Hollywood says that if you are deeply in love with someone, your marriage to that person will work. But in my experience, you can be deeply in love with someone to whom you cannot be successfully married.

Romance is a matter of feelings, or emotions, and they’re not always the most reliable guides to the truth of a situation. In the courtship phase, the falling-in-love phase, all is bliss: the beloved can do no wrong and you can never have enough of each other’s company. You’re his Pooh Bear and he’s your Love Bug. You forgive those late nights spent with his old college roommate. And when your phone bill goes through the roof you really do believe that “love conquers all.”

It doesn’t.

A love affair may lead to marriage, but love by itself cannot make a marriage work. When you’re in a new relationship, in those first heady days of romance, the man you are dating may very well be a candlelit-dinners-and-long-walks-on-the-beach version of himself. That’s not to say he’s not being authentic; he’s just putting his best self forward to impress you. If you’re honest with yourself, you’re probably doing the same. (When is the last time you showed up for a date in sweatpants and sneakers?)

A love affair is all about better and best—that is to say, each date seems better than the last, and of course you’re both showing your best selves. Marriage, on the other hand, accepts the reality of for better or worse. It’s an important distinction to make.

Joseph Campbell may have said it best: “Marriage is not a love affair. A love affair is a totally different thing. A marriage is a commitment…a love affair isn’t that. That is a relationship of pleasure, and when it gets to be unpleasurable, it’s off. But a marriage is a life commitment, and a life commitment means the prime concern of your life. If marriage is not the prime concern, you are not married.”

Infatuation trumps judgment, that much I know. Once people have fallen in love, it’s hard to get them to think rationally about marriage, to think coolly about the years ahead. I know this sounds rather unromantic, but it’s important to think about marriage not just with an open heart, but with open eyes, too. Love may be blind, but marriage is like a trip to the optometrist’s office.

The truth is, I do does not always lead to happily ever after.


The statistics on divorce are depressing. More depressing are the countless unhappy marriages that statistics fail to take into account. But as random as life—and marriage—can seem, there are many things you can do to make sure your life partner is the right one. It all starts with being honest with yourself.

Take my word for it.

For more than half a century, I have officiated at, on average, five weddings a year, or over two hundred weddings. That’s a lot of wedding cake.

Each wedding has its own story, of course, and each couple is unique. Yet I’m constantly amazed that things don’t go wrong more often. I remember officiating at a ceremony when I asked the bride, “Do you take this man to be your lawful wedded husband?”

She thought for a while and then said coolly, “No.”

- TASK INSTRUCTIONS:
A: In the passage on love and marriage, how many weddings a year has the writer officiated at on average?
B: Reproduce part of the passage on love and marriage word for word, beginning at the words "Romance is a" and stopping after "It doesn’t.".
C: Go on with the passage on love and marriage from the point where it stops.
The lines below the passage were taken from a different source.

- SUPPLIED INFORMATION:
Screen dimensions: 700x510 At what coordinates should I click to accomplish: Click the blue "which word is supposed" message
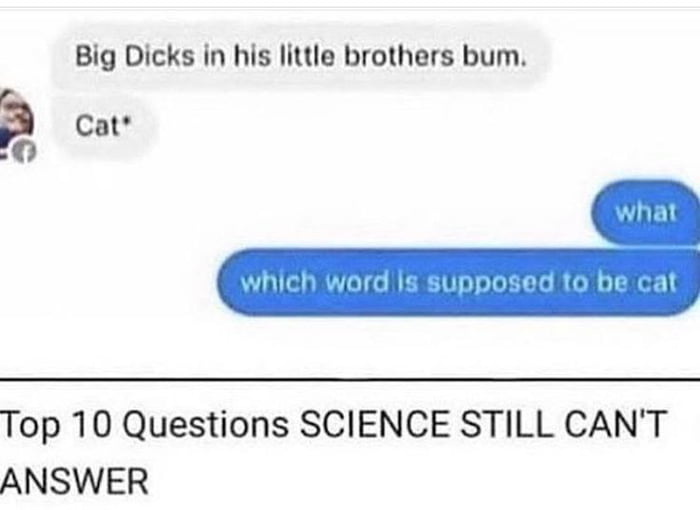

- OUTPUTS BY TASK:
A: Five weddings a year.

B:
Romance is a matter of feelings, or emotions, and they’re not always the most reliable guides to the truth of a situation. In the courtship phase, the falling-in-love phase, all is bliss: the beloved can do no wrong and you can never have enough of each other’s company. You’re his Pooh Bear and he’s your Love Bug. You forgive those late nights spent with his old college roommate. And when your phone bill goes through the roof you really do believe that “love conquers all.”

It doesn’t.

C:
That was the end of that.

A couple of years ago in New Jersey, I was at a wedding reception when a full-scale brawl broke out between the members of the groom’s family and the members of the bride’s. Names were called. Punches were thrown. Tears were shed. All the drama, of course, was lovingly captured on video. Nevertheless, the marriage turned out to be a happy one—though I don’t imagine the happy couple looked too often at the video of the reception.

At another wedding, the bridesmaids were sedately proceeding down the aisle toward me, when the maid of honor stepped her foot through her gorgeous gown. The tearing of fabric echoed through the church, closely followed by a colorful word that destroyed for a while the solemnity of the occasion.

Perhaps there has been a colorful word or two directed at me for daring to offer advice on the subject of marriage. You might be thinking, He’s a priest. He’s never been married, and in that you would be correct. But priests, you should know, never hesitate to offer their opinion on matters they seem to know little about. Sure, I completed a master’s degree in counseling at Fordham University, and have for decades advised couples on every stage of their relationships. Nevertheless, there will always be a practical gap in my experience of marriage. My involvement is limited, after all. (As Goethe would say, “There’s nothing more frightening than the sight of ignorance with spurs on.” Put another way, I may put on my boots, but I’ve never been to the rodeo.)

My own philosophizing about marriage has been directed mainly at those who are beginning to consider it. For over fifty years I have had the privilege of speaking with young women on the subject of whom not to marry. Direct and curious—sometimes blunt!—these women have opened their hearts and minds while bringing me their questions on the subject of marriage and a mate. “What if I don’t like my husband’s family,” they’ll ask me. “Is that going to be a problem?” (“It doesn’t have to be,” I usually respond.) And “Is money really important in a marriage?” (“Yes. Yes. Yes,” to that one!) “My friends don’t respect my boyfriend because he lets me walk all over him.” (“It’s good to have a doormat in the home,” I tell them. “But not if it’s your husband.”) And “What if I love him, but know in my heart he’s no good?” (My answer to this last question is always to run as fast as you can—in the opposite direction.)

Like any teacher, I have learned as much as I have taught. I am grateful to these young women for trusting me with their most personal dreams and desires.

I hope I have been worthy of their trust.

I hope I will be worthy of yours.


About four years ago one of my best friends contacted me and said, “My daughter Margaret is getting married in New York. Would you preside at the wedding?”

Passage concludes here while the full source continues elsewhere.